▸ Consigne:
Dites, s'il vous plaît, si chacune de ces affirmations concorde avec l'extrait sur le cadeau offert à Lokorio, en répondant par oui ou par non et en citant fidèlement les mots décisifs du texte. 1. Le sac de Jeannine contenait quarante gaufres. 2. Les gaufres présentaient un risque pour la santé. 3. Une loi du peuple de Lokorio veut que personne ne se serve si tout le monde n'a pas droit à sa part.

▸ Extrait:
-------

Comme les Turkanas vivent de leur cheptel, Vétérinaires sans Frontières avait emmené en visite chez Lokorio une fermière du Pays de Theux, en marge d'une campagne de vaccinatiion des bêtes. Jeannine, qui, avec son mari, veille sur des vaches laitières, avait préparé, en guise de cadeau, des gaufres au bon beurre de sa ferme. Quarante gaufres remplissaient son sac. Elle l'ouvrit et le présenta à Lokorio, quelque part dans la savane, dans la fournaise, sous l'arbre où l'on parle de la vie, où l'on réfléchit, où l'on se retrouve. Le patriarche Lokorio, le corps quasi nu, décoré de cicatrices, appuyé sur son bâton, contempla le présent puis avoua son embarras. Ce cadeau, comment l'accepter? 

On lui demanda de quelle nature était le problème. Les gaufres n'étaient certes pas un mets connu des Turkanas, mais d'excellente qualité et sans risques pour la santé. Lokorio sembla se replier en lui-même puis, avec une grande politesse, pour ne pas offusquer ses hôtes, expliqua que le cadeau était un vrai bonheur mais pas assez gros pour être partagé de manière substantielle. Il précisa qu'une loi de son peuple dit que si tout le monde n'a pas droit à sa part, personne ne se servira. D'où la question: comment partager les quarante gaufres pour bien plus de cent personnes?

-------

▸ Données extraites:
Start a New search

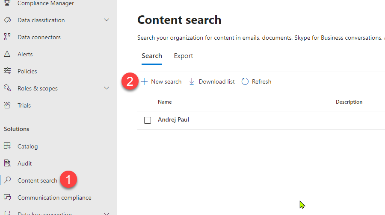point(161,81)
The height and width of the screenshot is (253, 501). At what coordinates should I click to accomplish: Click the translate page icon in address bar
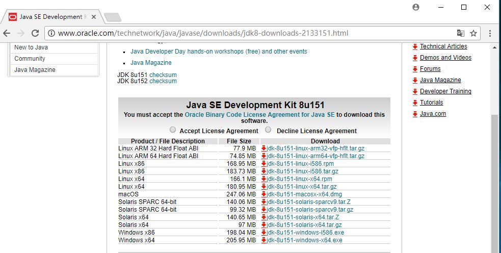pos(461,33)
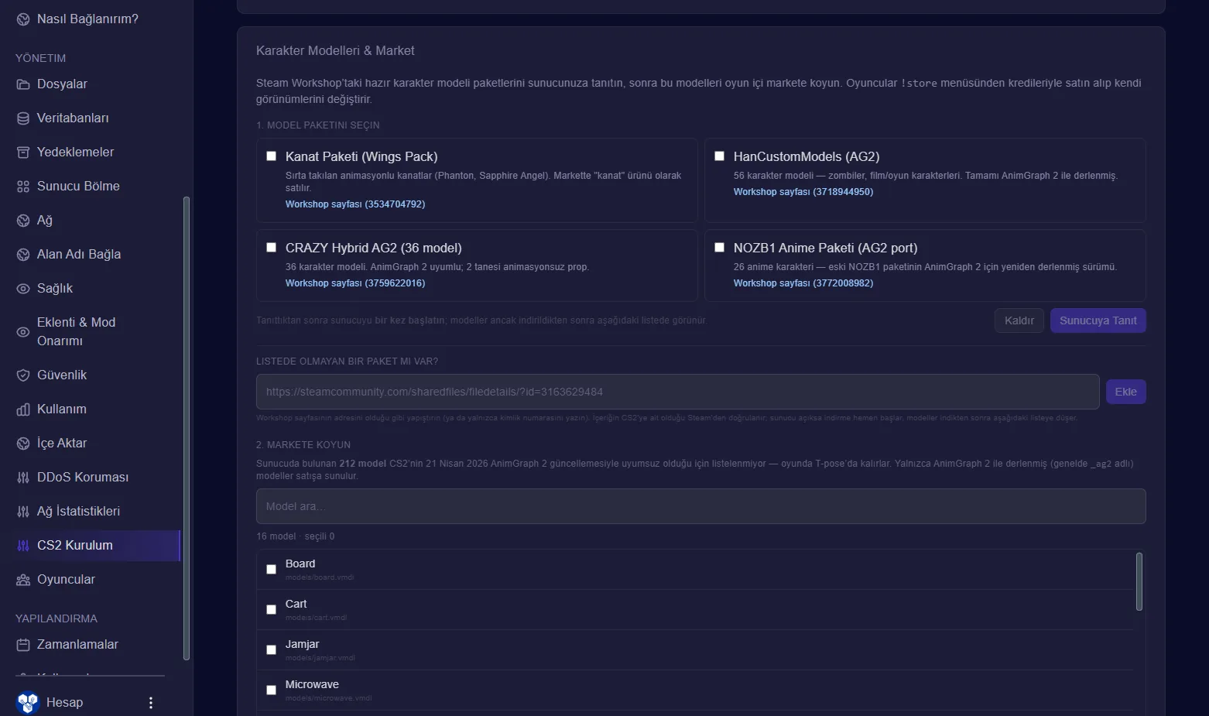
Task: Focus the Model ara search field
Action: click(x=700, y=506)
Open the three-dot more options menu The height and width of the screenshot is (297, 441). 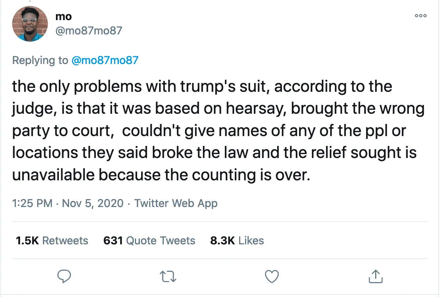(x=421, y=16)
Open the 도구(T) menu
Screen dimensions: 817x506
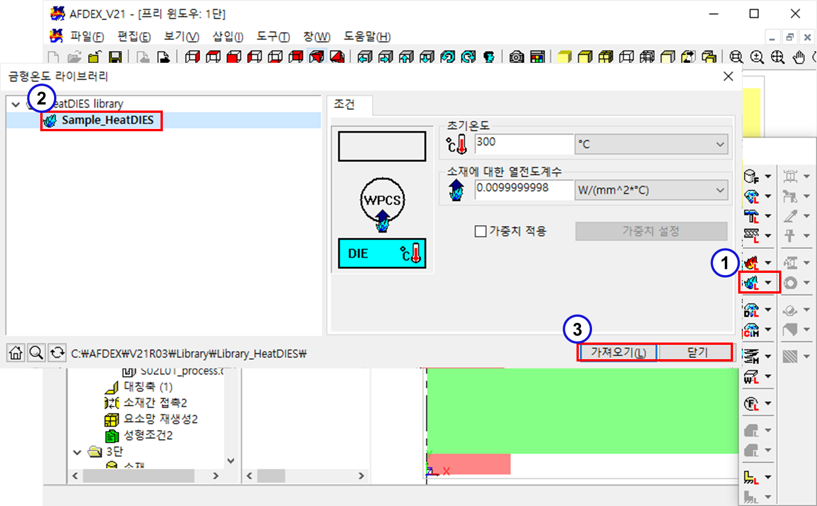273,37
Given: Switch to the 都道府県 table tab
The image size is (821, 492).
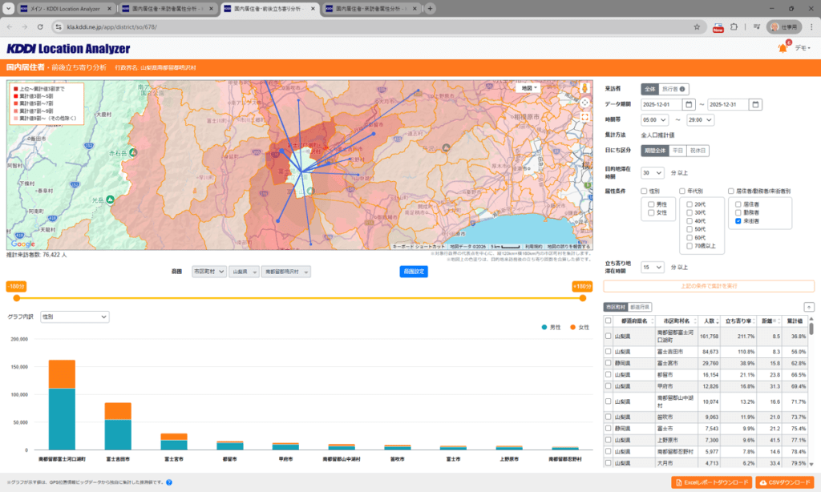Looking at the screenshot, I should point(641,307).
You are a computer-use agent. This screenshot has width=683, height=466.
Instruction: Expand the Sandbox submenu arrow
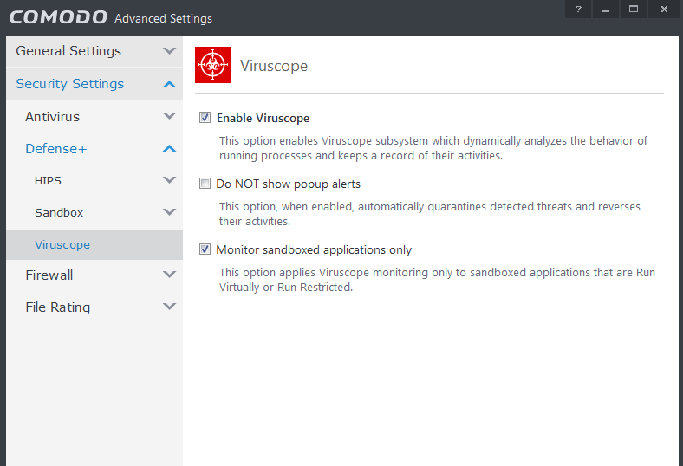click(169, 212)
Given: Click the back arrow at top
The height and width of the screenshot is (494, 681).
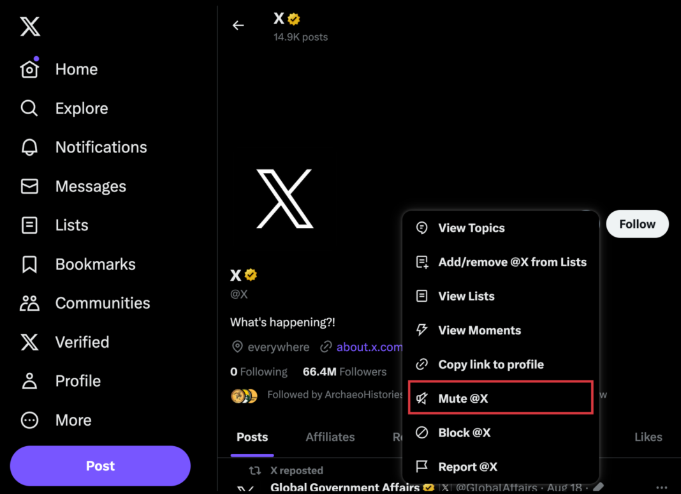Looking at the screenshot, I should tap(238, 26).
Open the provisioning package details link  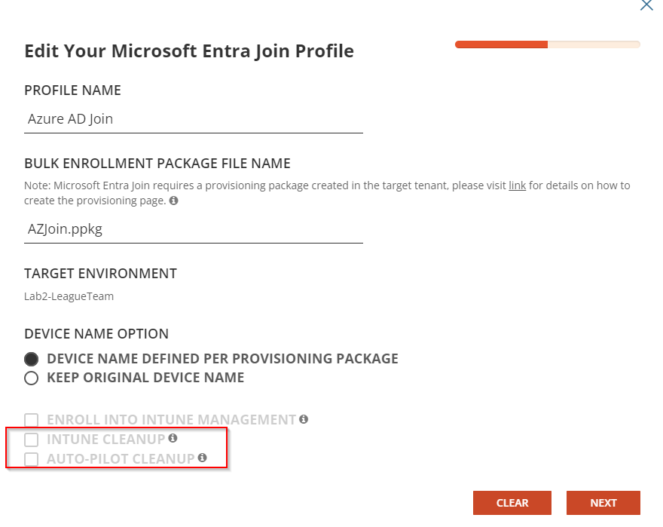pyautogui.click(x=517, y=185)
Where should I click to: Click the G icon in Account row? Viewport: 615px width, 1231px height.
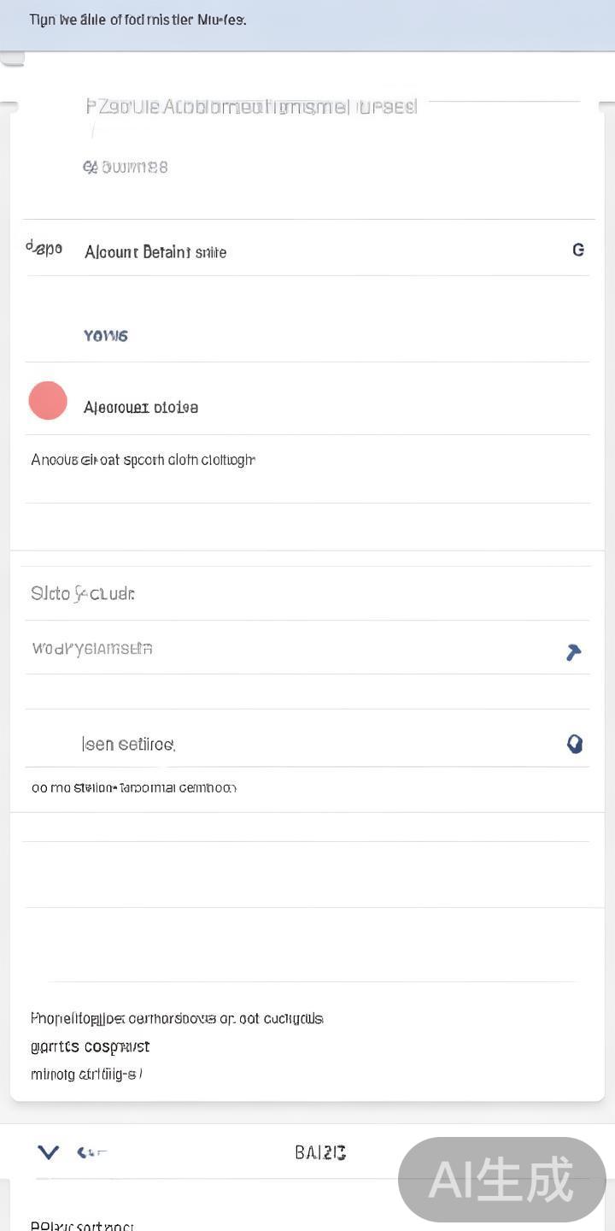[578, 250]
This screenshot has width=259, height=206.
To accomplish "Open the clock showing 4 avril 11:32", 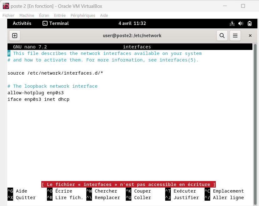I will click(132, 23).
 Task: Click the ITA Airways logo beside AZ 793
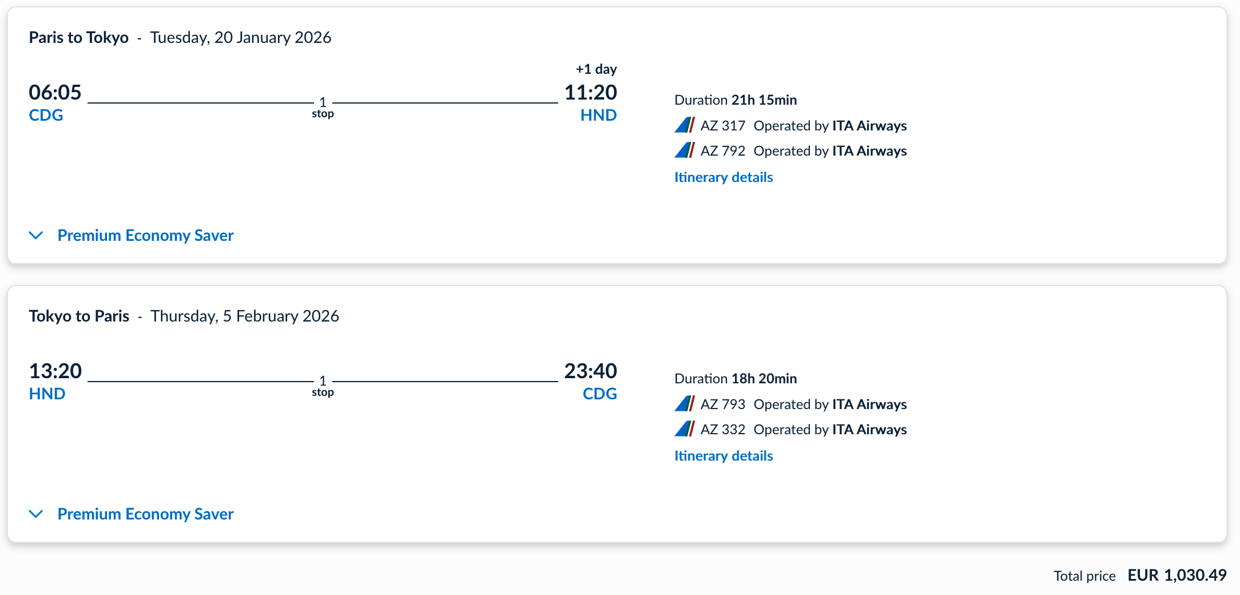(684, 404)
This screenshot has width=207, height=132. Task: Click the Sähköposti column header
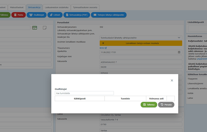pyautogui.click(x=80, y=98)
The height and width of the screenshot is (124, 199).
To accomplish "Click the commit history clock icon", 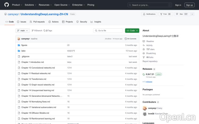I will pos(126,39).
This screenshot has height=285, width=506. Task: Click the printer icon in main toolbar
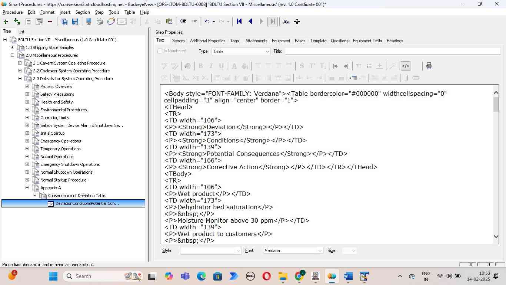coord(100,22)
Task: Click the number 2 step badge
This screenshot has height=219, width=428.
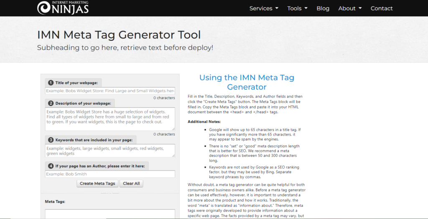Action: point(51,103)
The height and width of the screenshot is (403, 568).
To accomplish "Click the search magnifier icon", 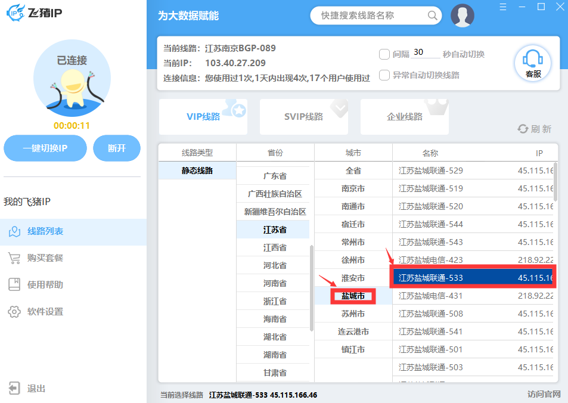I will 433,16.
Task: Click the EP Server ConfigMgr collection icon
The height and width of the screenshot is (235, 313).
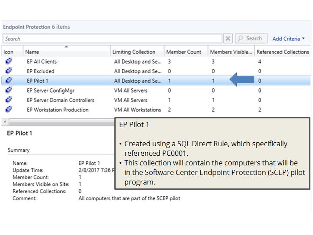Action: point(9,91)
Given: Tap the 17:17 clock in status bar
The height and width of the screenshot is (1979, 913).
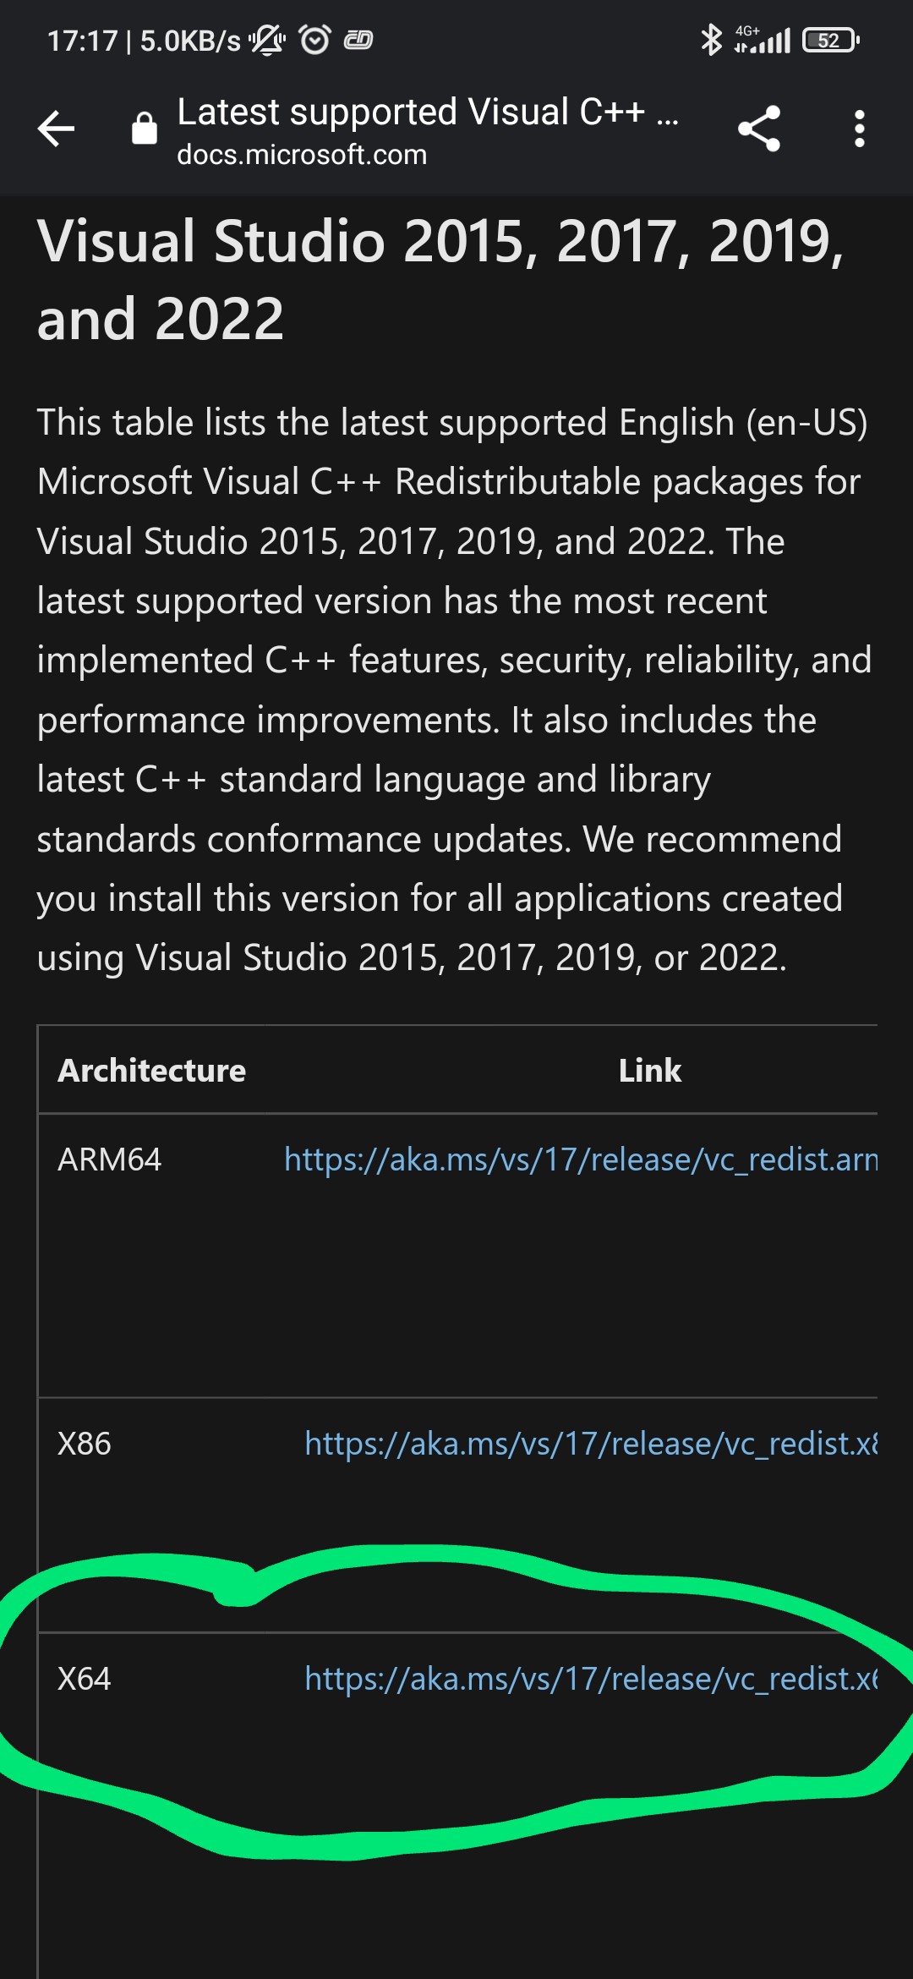Looking at the screenshot, I should pyautogui.click(x=82, y=41).
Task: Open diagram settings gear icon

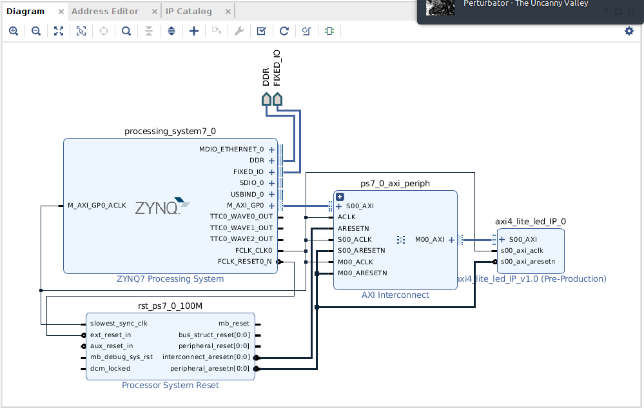Action: [x=629, y=31]
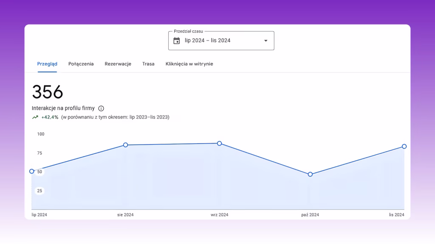
Task: Open the Rezerwacje tab
Action: pos(118,64)
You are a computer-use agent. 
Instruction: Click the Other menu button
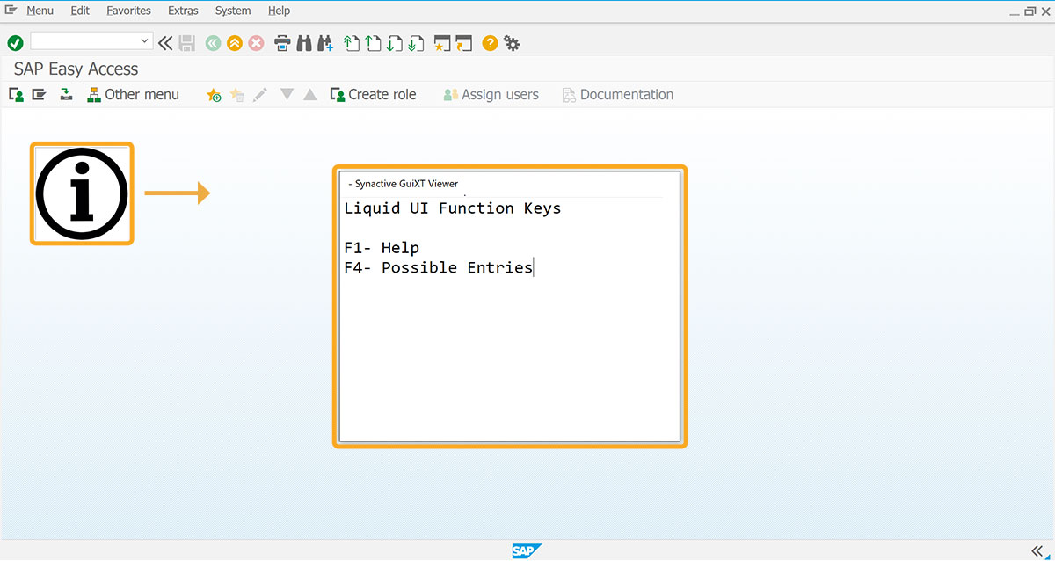133,94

-------

▸ Réponse rédigée:
1. Oui : « Quarante gaufres remplissaient son sac. »
2. Non : « sans risques pour la santé »
3. Oui : « si tout le monde n'a pas droit à sa part, personne ne se servira »